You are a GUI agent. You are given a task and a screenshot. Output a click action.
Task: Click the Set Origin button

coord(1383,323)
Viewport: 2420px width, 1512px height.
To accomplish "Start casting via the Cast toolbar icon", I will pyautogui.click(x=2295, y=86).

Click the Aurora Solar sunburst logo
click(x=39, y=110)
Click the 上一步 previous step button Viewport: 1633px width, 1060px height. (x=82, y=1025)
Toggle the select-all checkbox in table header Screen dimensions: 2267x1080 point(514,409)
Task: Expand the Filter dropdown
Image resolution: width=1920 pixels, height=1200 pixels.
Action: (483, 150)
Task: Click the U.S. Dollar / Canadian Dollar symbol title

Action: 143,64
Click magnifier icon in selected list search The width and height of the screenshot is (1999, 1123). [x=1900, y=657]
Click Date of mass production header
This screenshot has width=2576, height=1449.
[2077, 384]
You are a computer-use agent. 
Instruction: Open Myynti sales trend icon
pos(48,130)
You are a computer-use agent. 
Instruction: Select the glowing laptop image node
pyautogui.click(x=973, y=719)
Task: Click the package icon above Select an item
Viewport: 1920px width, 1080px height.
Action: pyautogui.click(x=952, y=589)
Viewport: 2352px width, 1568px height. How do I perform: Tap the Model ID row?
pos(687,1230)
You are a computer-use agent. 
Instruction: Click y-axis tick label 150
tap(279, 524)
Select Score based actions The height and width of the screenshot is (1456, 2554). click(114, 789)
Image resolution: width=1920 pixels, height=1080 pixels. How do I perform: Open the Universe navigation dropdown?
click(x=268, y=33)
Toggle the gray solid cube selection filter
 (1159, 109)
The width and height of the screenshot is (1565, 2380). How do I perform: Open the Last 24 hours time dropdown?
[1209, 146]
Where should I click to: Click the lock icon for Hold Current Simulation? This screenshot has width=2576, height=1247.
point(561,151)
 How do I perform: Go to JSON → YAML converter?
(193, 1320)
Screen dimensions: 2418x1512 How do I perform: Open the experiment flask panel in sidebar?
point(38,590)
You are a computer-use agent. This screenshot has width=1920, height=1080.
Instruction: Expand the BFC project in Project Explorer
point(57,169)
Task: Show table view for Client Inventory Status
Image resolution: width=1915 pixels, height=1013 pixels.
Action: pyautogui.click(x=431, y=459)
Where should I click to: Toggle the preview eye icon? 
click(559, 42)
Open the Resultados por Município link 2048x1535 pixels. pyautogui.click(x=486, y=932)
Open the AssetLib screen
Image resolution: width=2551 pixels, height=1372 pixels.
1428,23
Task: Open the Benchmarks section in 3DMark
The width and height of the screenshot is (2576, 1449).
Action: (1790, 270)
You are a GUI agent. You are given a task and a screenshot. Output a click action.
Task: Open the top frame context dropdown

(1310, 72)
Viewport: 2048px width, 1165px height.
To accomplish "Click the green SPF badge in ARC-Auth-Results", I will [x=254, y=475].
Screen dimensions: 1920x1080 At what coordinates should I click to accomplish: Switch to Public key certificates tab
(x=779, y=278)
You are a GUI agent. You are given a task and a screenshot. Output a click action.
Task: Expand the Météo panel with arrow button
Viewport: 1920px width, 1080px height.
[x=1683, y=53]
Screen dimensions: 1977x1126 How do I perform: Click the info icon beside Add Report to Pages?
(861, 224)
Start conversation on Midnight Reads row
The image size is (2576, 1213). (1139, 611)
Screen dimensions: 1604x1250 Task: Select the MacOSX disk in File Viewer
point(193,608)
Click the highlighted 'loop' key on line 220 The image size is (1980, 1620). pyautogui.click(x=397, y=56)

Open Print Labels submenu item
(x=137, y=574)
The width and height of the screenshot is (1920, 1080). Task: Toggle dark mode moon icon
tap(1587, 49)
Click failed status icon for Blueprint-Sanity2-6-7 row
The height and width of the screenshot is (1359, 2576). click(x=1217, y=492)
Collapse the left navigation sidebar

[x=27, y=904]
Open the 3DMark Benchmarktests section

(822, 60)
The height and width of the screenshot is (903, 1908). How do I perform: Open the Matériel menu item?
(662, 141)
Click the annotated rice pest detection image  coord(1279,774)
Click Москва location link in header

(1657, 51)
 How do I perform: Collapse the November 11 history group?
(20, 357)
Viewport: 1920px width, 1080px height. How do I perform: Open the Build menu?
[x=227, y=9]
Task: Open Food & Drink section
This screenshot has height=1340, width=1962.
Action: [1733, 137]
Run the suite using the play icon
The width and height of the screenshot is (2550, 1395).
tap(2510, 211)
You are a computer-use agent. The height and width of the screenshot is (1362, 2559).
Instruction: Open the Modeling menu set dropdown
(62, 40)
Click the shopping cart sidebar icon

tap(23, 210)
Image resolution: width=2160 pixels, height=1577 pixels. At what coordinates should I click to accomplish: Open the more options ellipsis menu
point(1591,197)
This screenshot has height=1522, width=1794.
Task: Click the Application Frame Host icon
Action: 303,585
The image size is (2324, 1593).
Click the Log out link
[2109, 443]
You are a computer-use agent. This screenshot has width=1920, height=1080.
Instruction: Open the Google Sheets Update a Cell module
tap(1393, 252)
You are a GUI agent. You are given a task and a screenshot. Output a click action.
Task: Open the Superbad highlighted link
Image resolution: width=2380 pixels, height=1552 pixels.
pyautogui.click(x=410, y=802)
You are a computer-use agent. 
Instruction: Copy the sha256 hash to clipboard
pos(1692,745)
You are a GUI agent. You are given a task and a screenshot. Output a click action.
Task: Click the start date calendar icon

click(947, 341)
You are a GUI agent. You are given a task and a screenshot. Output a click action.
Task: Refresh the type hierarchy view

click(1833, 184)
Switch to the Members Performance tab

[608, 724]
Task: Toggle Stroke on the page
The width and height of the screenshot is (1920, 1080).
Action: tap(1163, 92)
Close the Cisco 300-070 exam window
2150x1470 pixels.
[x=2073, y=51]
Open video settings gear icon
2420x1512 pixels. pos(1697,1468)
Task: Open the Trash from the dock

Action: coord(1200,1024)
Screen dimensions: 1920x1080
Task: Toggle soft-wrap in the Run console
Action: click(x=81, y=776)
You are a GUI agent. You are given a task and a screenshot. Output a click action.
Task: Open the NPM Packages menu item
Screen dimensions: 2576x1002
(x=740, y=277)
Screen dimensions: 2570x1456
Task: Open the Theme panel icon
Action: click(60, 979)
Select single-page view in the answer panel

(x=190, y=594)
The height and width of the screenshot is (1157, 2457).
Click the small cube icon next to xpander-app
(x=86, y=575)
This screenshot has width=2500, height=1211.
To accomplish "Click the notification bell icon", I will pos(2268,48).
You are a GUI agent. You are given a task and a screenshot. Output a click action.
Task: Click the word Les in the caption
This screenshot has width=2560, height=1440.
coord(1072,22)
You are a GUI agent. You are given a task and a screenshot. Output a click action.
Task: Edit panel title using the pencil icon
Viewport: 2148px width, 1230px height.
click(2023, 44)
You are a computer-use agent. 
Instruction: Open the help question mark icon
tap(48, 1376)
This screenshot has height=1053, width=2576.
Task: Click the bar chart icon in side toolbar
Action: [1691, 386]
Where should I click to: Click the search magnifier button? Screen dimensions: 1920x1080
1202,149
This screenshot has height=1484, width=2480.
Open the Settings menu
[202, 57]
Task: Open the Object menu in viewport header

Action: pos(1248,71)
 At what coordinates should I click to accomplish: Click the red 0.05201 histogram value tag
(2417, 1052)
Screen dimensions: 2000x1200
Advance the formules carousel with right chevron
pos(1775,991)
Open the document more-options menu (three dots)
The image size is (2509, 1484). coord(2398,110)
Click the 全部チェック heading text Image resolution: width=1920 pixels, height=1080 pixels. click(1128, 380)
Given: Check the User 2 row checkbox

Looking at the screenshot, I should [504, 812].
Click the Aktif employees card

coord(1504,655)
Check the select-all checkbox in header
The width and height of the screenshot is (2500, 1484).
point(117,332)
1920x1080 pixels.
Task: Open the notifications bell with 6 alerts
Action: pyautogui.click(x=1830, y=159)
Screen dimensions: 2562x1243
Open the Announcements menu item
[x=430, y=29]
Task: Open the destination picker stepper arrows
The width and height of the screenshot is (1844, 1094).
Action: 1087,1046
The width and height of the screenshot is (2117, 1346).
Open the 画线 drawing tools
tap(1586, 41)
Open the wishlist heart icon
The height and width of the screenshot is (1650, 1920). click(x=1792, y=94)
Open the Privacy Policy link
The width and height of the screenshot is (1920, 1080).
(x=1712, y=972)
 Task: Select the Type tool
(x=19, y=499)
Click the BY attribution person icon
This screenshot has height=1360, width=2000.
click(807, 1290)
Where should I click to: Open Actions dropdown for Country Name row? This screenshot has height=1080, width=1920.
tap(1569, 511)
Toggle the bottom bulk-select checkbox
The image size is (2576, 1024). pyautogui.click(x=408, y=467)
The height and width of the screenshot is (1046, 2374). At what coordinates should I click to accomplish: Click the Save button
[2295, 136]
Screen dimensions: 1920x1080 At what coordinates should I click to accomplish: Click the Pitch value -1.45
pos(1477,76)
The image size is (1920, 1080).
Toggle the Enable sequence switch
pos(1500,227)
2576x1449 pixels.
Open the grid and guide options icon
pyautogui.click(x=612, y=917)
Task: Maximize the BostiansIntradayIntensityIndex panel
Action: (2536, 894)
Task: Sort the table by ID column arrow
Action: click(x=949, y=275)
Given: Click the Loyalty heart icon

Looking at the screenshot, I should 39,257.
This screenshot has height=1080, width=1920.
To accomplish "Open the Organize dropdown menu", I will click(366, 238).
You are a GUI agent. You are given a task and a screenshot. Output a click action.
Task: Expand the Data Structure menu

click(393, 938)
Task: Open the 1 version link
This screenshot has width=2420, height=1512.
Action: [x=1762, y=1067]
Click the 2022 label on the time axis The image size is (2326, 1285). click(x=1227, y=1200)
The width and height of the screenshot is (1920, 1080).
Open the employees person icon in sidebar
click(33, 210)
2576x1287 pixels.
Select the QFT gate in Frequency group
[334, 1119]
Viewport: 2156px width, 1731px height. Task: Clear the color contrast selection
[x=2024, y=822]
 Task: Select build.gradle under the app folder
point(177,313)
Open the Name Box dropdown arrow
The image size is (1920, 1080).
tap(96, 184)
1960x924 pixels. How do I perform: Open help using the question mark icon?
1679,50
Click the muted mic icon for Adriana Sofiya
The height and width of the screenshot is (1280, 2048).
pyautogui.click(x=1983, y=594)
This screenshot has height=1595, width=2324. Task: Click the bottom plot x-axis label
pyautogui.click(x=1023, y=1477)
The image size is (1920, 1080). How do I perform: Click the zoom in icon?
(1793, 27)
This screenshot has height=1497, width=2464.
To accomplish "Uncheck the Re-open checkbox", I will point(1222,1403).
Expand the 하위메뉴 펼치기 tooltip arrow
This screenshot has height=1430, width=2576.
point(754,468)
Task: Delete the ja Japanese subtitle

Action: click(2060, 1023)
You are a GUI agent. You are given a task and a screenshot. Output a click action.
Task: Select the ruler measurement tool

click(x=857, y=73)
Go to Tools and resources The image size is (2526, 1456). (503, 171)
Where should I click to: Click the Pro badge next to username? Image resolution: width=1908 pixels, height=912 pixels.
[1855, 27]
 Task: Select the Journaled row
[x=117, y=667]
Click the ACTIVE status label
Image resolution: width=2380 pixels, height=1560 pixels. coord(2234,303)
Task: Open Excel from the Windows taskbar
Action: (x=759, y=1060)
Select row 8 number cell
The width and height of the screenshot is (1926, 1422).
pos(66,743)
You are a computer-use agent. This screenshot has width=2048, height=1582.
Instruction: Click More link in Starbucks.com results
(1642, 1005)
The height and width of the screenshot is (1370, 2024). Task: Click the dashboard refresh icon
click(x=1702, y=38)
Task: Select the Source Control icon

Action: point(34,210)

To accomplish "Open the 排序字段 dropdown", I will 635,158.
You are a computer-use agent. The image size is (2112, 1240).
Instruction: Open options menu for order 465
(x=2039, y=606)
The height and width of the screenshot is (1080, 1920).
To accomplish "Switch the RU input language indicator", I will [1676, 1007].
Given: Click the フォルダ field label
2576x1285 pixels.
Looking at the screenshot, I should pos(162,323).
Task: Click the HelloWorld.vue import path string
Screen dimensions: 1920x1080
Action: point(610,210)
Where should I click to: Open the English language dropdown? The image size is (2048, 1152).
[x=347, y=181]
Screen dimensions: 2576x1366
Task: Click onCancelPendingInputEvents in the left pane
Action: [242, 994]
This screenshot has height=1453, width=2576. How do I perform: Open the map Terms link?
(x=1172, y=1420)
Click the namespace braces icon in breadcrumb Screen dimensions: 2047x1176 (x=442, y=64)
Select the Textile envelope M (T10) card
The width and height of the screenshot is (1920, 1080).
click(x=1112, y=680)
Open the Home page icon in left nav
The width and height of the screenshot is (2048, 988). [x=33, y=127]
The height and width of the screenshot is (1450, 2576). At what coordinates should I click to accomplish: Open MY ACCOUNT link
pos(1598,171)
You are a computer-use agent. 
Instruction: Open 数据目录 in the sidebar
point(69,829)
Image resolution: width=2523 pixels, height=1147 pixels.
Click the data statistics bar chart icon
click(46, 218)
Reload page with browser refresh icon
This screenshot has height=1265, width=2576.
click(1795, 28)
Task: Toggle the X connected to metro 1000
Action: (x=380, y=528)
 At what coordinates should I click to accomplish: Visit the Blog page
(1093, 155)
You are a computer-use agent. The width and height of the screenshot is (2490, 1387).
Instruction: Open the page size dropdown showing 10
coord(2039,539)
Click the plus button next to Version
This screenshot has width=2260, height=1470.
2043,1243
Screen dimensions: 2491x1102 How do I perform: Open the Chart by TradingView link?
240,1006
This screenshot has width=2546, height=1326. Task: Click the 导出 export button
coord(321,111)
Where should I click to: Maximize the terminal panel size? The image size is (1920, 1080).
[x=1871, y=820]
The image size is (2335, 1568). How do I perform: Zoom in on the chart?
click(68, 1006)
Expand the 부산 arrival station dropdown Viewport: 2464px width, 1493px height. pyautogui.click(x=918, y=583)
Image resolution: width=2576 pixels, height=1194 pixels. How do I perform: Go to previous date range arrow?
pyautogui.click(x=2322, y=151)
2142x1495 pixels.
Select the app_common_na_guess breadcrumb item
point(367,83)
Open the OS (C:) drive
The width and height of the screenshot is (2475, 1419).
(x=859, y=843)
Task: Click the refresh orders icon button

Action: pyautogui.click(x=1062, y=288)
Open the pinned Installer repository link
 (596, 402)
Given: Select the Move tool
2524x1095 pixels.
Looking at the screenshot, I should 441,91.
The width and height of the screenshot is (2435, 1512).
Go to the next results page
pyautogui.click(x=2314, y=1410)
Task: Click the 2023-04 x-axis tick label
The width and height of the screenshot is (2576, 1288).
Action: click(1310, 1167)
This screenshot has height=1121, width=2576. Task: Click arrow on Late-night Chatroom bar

Problem requirements. Everything from the line with "2576x1285 pixels." through the line with "Image resolution: width=2523" in the listing above must be retyped exactly, with nothing added.

Expected answer.
2576x1285 pixels.
Looking at the screenshot, I should pos(162,323).
Task: Click the HelloWorld.vue import path string
Screen dimensions: 1920x1080
Action: point(610,210)
Where should I click to: Open the English language dropdown? The image size is (2048, 1152).
[x=347, y=181]
Screen dimensions: 2576x1366
Task: Click onCancelPendingInputEvents in the left pane
Action: [242, 994]
This screenshot has height=1453, width=2576. How do I perform: Open the map Terms link?
(x=1172, y=1420)
Click the namespace braces icon in breadcrumb Screen dimensions: 2047x1176 (x=442, y=64)
Select the Textile envelope M (T10) card
The width and height of the screenshot is (1920, 1080).
click(x=1112, y=680)
Open the Home page icon in left nav
The width and height of the screenshot is (2048, 988). [x=33, y=127]
The height and width of the screenshot is (1450, 2576). At what coordinates should I click to accomplish: Open MY ACCOUNT link
pos(1598,171)
You are a computer-use agent. 
Instruction: Open 数据目录 in the sidebar
point(69,829)
Image resolution: width=2523 pixels, height=1147 pixels.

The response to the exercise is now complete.